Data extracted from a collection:
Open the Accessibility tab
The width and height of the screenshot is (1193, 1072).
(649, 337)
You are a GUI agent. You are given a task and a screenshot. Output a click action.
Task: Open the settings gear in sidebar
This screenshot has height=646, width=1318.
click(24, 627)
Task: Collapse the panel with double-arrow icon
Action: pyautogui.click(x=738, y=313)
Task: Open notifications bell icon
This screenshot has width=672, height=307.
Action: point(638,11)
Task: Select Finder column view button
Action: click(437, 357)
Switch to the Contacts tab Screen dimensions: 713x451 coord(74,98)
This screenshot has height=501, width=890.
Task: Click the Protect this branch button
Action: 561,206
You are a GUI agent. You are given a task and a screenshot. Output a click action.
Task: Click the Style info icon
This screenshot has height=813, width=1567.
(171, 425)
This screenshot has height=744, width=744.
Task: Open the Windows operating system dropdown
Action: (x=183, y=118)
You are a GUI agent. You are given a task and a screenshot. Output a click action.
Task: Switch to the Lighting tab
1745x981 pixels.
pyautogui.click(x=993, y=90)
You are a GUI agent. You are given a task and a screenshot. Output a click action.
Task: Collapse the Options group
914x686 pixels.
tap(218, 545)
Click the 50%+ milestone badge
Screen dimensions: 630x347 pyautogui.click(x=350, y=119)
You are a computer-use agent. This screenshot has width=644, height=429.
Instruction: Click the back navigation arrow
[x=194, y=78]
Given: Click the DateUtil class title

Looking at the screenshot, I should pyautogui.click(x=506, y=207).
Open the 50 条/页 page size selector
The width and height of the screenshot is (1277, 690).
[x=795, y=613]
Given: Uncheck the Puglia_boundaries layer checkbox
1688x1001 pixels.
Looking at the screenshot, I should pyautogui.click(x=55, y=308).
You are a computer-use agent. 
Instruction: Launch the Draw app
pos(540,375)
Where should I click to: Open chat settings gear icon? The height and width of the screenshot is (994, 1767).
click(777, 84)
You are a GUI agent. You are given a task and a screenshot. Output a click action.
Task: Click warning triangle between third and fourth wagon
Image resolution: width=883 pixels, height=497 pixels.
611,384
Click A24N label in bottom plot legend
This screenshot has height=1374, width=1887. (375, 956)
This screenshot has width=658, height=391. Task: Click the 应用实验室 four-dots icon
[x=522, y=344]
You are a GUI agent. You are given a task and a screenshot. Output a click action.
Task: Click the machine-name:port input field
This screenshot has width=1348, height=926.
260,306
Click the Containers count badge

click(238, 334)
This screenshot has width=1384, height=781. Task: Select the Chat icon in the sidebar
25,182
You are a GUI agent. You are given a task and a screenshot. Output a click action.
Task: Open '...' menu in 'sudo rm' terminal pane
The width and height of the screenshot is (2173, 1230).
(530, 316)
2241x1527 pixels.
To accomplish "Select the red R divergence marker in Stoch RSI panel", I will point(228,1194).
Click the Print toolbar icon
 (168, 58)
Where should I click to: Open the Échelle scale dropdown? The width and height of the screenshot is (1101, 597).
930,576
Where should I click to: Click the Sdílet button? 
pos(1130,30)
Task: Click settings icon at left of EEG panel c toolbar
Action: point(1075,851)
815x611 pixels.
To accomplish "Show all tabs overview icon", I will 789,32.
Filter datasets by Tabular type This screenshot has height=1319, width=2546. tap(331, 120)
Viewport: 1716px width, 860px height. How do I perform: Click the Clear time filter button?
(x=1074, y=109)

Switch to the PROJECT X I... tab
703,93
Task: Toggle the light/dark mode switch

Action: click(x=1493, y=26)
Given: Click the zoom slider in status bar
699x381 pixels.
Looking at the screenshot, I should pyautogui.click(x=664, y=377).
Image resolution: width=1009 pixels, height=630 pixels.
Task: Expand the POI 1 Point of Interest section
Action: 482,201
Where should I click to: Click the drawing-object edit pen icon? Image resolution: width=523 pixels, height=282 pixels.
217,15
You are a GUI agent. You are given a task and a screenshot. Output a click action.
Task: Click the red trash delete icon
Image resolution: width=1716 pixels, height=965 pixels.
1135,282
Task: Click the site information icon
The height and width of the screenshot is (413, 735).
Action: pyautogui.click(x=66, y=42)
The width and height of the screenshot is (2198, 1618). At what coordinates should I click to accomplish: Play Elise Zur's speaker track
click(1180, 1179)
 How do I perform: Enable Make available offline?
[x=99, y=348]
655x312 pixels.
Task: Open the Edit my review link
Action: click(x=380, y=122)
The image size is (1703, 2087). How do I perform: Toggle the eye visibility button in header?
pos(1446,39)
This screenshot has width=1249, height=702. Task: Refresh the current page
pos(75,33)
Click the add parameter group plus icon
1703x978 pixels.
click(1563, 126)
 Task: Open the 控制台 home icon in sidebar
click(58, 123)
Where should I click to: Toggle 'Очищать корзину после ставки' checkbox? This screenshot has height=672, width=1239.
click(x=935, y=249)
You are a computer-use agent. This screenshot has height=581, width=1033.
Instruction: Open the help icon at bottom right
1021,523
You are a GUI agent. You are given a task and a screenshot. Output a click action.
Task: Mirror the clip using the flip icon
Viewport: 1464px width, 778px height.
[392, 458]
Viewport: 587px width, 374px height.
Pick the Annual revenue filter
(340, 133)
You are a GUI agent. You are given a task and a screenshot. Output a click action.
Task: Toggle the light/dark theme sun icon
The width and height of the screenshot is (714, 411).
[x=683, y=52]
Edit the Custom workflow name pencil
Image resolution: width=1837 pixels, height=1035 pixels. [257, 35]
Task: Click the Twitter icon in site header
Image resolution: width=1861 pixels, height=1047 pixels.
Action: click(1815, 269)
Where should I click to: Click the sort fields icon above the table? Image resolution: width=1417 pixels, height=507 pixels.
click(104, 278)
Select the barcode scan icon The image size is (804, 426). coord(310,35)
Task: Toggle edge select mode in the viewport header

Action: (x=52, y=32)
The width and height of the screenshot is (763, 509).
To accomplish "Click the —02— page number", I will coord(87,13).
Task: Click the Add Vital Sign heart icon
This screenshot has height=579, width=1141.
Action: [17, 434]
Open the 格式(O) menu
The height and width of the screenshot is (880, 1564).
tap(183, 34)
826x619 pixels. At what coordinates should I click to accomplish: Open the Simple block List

> [ABOUT THIS TASK] Display each line of the data where "group" occurs.

> [RESPONSE AREA]
Task: Collapse the Options group
Click the add parameter group plus icon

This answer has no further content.